Grind the (now chilled) meat and skin through a fine die, and combine with the cooked (and also cooled) buckwheat, onion, and a bit of fresh garlic, black pepper, salt and marjoram. I added three pints of blood and stirred to spread the blood through the meat/onion/buckwheat mixture. This is a pretty soupy mixture, so I really couldn't fry up a small patty to taste the seasoning. A small egg ring actually worked out pretty well to make a mini "Kiszka pancake"
A bit more pepper to adjust the seasoning and I was ready to case it up. Being so loose and slurry-esque, I just tied off one end of the casings and poured the mixture in with a funnel. Occasionally an obstinate onion would need to get poked down the funnel mouth with a chopstick, but it actually worked very well.
Just like with a boudin noir, the kiszka is poached right after stuffing into casings. This helps to set the blood and keep all the denser ingredients (meat, skin, and buckwheat) from separating out from the blood and sinking to the bottom of the sausage. Again, like boudin noir, I found bringing a 3 gallon pot of water to a boil, then turning off the heat and dropping the sausages in worked perfect.
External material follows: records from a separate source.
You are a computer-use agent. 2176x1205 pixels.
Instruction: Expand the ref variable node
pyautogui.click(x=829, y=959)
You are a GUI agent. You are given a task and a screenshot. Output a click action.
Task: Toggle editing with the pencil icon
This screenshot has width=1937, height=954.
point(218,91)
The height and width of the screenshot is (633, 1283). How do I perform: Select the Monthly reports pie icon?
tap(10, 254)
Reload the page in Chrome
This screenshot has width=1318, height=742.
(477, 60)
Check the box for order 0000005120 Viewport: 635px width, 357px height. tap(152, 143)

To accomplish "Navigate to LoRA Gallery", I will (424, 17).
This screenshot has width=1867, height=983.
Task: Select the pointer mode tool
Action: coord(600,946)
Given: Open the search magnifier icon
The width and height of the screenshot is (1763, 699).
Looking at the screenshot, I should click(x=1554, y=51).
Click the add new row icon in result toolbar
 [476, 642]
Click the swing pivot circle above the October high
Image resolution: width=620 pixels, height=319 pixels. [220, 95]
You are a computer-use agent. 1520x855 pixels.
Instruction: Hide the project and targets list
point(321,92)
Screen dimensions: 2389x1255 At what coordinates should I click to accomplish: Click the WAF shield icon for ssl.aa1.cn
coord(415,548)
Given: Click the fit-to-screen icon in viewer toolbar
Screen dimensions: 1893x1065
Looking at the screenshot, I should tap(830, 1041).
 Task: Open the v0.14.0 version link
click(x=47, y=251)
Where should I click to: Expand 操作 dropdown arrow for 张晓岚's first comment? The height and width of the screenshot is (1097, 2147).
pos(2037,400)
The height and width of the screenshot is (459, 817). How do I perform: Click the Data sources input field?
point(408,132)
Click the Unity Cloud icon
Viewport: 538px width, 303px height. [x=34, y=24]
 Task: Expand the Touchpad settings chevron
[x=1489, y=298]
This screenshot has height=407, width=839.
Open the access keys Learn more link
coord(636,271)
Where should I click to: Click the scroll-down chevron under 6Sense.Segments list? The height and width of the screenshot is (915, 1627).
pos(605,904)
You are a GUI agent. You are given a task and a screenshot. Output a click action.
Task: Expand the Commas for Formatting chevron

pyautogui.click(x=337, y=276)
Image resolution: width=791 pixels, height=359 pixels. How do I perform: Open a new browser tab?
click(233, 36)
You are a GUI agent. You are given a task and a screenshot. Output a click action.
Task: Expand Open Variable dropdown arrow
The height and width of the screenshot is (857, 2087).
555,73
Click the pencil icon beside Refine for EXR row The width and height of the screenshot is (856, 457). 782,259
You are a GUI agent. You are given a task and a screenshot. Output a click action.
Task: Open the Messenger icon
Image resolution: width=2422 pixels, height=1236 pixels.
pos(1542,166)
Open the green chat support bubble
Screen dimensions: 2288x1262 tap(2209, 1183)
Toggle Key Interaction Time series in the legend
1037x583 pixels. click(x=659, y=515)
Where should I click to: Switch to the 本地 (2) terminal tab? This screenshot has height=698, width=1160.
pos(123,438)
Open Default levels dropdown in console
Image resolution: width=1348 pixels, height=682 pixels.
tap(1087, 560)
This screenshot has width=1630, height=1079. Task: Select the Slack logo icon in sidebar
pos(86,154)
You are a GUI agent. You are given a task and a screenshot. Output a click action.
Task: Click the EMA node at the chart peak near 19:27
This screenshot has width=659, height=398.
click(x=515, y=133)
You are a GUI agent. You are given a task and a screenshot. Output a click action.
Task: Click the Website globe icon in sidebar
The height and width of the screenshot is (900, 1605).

The large thermal mass of the water was hot enough to cook the sausages through, but gentle enough keep them from bursting. There's a good drop in temperature once you add the sausages, so you may need to bring the heat up a bit to stay at 160 F if you're poaching in a smaller quantity of water.
Serving up a larger platter of Kiszka, my mom said it reminded her of the holidays when she'd pick up the locally made sausages from the butcher in her hometown of Weirton, West Virginia. Compared to boudin noir, kiszka has a bit more of a crumbly texture, due to the ground meat, skin, and buckwheat. It doesn't have that smooth, pudding-like texture of boudin noir, but it brings a much heartier flavor and toothsome texture to the table. Perfect for a cold night with a steaming platter of sauerkraut and a bowl of horseradish-spiked sour cream.